[jwesthues]

"Constraint" means something different to Cassowary than it does to us here, and isn't obviously useful. An optimized matrix library (Eigen, BLAS, LAPACK, etc.) would provide a modest speedup without too much work.

So yeah, the constraints in SolveSpace are nonlinear. They're solved by a Newton-ish method, which for underconstrained sketches also minimizes at each step the sum of the squares of the distances that any un-dragged points move (plus some other stuff). The Jacobian matrix is computed by an internal symbolic algebra system, allowing considerable flexibility in the range of user-facing constraints without a combinatorial explosion of hand-coded special cases.

As whitequark notes, the final solution of the constraint equations is a relatively small part of the overall work. The difficulty is mostly in writing them, to handle many useful cases in relatively few lines of code, and to converge reasonably in the Newton's method.

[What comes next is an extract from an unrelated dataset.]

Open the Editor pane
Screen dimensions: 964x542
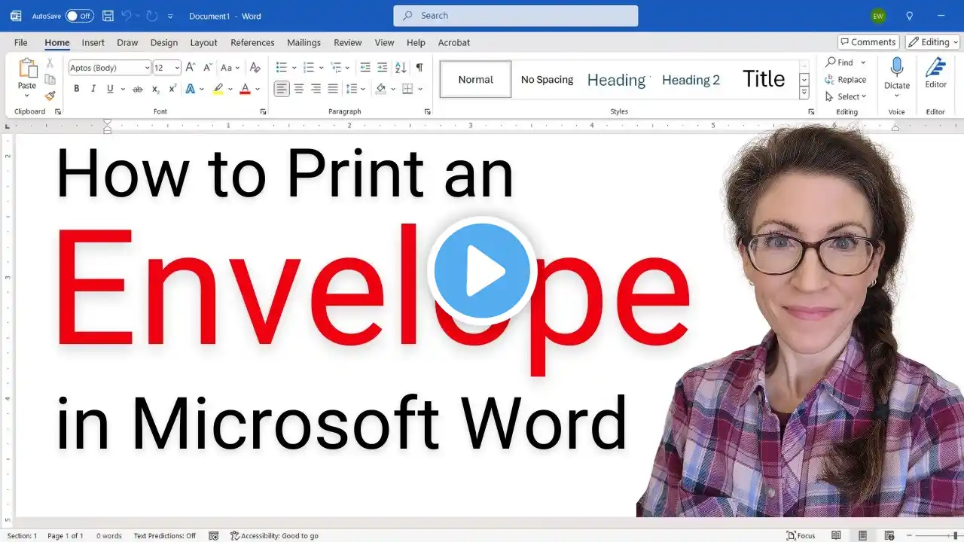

For a dramatic speedup, we could partition the constraint equations into roughly-triangular form, and then solve sub-systems in dependency order. Practical sketches seem to have a lot of such structure, and a visualization of that graph would be an interesting expression of the design intent. (To be clear, this isn't a spreadsheet; you still have to numerically solve systems of multiple equations, just not all of your equations at once.) I wrote an earlier solver that did this in some cases, but SolveSpace doesn't at all.